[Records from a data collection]
%%
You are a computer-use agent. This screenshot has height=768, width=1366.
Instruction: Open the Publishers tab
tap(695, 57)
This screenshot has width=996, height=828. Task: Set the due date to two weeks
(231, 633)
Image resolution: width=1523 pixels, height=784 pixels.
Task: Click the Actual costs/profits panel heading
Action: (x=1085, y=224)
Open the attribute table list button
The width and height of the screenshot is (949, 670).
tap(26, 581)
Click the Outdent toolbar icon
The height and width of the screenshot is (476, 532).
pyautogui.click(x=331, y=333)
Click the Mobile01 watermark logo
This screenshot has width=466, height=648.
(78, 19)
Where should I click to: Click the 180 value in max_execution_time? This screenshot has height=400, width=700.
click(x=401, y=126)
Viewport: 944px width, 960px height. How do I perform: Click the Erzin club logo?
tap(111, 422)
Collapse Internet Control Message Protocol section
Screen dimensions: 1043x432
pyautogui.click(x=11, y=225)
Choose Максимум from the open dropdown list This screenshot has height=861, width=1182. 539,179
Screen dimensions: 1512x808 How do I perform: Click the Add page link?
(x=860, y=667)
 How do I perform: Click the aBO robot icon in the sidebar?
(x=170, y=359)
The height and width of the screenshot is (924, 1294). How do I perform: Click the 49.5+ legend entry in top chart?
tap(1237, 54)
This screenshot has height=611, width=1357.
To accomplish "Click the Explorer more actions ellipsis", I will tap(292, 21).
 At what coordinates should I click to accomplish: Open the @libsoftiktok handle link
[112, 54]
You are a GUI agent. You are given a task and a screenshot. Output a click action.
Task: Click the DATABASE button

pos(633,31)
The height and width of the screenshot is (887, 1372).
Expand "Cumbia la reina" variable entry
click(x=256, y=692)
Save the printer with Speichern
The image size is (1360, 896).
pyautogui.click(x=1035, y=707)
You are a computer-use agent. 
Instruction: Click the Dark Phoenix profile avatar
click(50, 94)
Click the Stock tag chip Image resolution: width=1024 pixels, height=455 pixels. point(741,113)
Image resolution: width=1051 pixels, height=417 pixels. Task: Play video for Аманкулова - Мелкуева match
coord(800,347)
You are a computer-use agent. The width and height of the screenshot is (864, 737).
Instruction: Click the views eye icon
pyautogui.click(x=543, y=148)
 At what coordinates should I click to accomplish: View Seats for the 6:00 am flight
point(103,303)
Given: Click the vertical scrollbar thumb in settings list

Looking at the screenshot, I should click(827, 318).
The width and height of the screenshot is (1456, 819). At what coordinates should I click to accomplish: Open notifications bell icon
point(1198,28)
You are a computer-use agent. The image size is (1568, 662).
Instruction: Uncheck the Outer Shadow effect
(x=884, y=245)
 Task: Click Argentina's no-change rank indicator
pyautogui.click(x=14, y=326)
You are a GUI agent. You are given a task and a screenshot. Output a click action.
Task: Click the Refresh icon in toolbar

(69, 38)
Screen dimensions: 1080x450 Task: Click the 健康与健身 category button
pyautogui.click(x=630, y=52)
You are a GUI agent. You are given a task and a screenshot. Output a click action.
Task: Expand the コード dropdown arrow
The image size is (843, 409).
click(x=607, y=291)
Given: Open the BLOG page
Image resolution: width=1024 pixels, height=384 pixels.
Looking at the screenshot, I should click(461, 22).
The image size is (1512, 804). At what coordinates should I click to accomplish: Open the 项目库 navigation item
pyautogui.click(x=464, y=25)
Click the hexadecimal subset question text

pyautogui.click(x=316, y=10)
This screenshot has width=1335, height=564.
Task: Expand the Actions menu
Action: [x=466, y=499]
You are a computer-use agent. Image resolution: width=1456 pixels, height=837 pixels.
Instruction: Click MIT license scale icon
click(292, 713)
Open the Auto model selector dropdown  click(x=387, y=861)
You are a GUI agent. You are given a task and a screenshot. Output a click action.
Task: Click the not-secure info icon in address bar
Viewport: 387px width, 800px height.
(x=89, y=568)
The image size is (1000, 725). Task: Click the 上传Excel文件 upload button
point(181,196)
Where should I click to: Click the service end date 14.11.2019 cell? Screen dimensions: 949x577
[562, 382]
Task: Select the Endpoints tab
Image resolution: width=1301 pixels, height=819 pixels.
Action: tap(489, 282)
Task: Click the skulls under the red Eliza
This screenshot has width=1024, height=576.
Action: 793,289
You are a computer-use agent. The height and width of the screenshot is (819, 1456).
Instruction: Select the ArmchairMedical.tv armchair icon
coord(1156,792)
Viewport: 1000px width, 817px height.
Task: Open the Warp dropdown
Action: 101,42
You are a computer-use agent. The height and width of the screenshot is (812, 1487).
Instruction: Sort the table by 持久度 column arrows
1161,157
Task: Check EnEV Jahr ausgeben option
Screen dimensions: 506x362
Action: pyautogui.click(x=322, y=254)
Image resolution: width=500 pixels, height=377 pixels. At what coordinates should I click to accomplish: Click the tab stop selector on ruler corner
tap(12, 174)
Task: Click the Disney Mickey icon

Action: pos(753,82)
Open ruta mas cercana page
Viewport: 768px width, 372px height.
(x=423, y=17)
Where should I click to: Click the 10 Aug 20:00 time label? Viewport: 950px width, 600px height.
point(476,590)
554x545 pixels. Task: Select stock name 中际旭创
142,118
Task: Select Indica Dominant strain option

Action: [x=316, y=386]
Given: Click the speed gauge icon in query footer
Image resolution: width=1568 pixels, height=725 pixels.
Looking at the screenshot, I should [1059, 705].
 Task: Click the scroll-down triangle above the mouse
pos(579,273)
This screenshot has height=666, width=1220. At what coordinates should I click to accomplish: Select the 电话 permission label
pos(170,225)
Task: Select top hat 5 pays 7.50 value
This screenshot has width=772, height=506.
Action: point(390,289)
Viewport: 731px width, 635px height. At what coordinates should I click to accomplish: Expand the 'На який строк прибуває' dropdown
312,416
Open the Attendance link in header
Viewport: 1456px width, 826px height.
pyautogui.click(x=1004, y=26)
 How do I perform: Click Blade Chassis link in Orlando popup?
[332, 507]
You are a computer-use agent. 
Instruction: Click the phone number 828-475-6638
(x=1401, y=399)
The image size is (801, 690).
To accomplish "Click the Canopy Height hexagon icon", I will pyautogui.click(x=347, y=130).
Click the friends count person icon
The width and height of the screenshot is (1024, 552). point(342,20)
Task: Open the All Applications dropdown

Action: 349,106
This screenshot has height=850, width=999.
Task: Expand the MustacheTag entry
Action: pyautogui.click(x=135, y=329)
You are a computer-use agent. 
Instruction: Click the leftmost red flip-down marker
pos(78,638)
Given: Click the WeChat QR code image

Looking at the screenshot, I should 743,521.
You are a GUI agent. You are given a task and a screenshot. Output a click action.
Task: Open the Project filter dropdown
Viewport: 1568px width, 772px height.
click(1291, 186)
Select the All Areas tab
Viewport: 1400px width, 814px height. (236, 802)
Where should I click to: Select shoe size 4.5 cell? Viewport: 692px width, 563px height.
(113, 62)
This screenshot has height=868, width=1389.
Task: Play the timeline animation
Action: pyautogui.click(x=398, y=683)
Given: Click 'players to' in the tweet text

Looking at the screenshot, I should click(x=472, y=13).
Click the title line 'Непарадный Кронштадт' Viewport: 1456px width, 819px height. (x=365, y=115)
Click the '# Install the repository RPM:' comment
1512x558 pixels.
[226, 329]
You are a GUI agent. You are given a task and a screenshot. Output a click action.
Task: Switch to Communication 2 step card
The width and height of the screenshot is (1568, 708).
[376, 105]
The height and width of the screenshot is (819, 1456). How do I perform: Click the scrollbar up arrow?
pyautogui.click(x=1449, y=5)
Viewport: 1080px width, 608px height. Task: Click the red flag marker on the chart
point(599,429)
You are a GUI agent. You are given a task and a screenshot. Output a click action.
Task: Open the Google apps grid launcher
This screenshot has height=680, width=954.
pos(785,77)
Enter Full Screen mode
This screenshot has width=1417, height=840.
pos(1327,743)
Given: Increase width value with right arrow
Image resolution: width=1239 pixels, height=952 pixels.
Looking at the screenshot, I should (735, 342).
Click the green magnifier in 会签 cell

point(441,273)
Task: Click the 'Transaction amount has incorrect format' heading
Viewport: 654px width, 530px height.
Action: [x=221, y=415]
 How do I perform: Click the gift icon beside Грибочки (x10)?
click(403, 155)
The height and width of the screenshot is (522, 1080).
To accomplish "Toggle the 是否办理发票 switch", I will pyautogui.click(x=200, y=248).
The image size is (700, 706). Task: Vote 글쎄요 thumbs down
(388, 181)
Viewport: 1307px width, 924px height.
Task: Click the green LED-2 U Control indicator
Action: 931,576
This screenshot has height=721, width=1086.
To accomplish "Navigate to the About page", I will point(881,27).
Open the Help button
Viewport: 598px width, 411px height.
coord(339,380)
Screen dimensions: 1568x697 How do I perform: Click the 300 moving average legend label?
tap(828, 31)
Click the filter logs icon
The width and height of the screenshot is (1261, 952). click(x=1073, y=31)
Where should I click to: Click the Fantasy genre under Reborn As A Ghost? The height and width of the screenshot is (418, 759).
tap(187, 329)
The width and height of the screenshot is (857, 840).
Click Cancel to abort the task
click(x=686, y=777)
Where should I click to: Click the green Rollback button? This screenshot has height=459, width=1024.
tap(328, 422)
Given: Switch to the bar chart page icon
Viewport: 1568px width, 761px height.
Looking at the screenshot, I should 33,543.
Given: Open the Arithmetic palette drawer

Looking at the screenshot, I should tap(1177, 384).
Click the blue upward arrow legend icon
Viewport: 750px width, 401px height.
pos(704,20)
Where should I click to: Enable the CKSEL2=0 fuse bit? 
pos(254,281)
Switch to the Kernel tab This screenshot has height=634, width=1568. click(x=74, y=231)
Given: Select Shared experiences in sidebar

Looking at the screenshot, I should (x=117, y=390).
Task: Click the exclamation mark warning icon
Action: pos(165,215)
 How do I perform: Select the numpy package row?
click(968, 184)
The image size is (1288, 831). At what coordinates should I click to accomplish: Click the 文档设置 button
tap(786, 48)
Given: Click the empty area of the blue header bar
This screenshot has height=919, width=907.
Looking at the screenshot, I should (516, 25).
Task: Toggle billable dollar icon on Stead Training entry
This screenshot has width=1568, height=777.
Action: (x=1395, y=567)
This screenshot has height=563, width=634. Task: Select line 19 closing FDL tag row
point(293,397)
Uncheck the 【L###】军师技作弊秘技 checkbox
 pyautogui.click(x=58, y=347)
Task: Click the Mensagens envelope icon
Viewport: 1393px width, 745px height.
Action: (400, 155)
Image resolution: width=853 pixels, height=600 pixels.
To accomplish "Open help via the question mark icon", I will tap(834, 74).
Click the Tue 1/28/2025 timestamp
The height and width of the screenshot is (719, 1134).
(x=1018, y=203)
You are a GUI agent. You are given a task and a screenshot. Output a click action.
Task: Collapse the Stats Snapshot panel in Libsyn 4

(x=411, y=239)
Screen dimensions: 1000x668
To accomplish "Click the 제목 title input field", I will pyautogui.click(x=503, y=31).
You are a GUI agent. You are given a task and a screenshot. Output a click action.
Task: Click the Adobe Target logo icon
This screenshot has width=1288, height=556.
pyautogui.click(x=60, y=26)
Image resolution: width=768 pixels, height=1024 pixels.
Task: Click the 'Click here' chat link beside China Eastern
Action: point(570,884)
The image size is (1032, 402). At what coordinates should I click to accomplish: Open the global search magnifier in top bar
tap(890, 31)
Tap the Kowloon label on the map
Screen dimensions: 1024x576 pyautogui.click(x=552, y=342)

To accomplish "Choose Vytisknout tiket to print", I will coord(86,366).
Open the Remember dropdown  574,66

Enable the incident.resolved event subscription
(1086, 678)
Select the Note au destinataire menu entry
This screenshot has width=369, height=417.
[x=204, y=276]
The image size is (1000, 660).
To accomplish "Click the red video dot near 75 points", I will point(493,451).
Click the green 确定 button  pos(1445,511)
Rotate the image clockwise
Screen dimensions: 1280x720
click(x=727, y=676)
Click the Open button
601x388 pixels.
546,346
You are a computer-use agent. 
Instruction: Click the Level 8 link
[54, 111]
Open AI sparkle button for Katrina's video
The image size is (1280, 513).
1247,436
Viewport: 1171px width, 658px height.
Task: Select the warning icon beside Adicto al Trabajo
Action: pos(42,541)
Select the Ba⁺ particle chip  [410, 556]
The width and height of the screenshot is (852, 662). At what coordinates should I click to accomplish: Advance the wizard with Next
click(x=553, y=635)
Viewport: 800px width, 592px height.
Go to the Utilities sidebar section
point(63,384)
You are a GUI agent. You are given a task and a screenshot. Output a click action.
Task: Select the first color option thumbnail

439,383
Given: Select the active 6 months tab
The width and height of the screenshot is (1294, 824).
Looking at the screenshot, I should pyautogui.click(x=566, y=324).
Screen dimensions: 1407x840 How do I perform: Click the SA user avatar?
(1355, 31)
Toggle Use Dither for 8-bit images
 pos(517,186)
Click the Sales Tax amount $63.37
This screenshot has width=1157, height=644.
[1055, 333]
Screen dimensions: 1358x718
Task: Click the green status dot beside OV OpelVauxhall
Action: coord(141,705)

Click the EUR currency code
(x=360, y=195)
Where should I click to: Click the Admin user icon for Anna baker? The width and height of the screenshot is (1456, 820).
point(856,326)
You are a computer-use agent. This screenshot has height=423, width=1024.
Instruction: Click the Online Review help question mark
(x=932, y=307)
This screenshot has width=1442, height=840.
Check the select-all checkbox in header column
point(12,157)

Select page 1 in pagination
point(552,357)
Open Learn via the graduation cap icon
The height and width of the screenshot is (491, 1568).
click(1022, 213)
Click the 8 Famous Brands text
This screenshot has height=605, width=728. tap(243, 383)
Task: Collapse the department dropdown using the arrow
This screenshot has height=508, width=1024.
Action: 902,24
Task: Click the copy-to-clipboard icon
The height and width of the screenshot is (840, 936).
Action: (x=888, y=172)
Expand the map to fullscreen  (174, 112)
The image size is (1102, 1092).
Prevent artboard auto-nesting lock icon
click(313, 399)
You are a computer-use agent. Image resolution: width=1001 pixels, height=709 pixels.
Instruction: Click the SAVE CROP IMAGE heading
%%
* Problem requirements *
Collect every line of the listing above that contains the string "scrollbar". Case counts.

* Correct output *
Given: Click the vertical scrollbar thumb in settings list
The height and width of the screenshot is (819, 1456). How do I perform: Click the scrollbar up arrow?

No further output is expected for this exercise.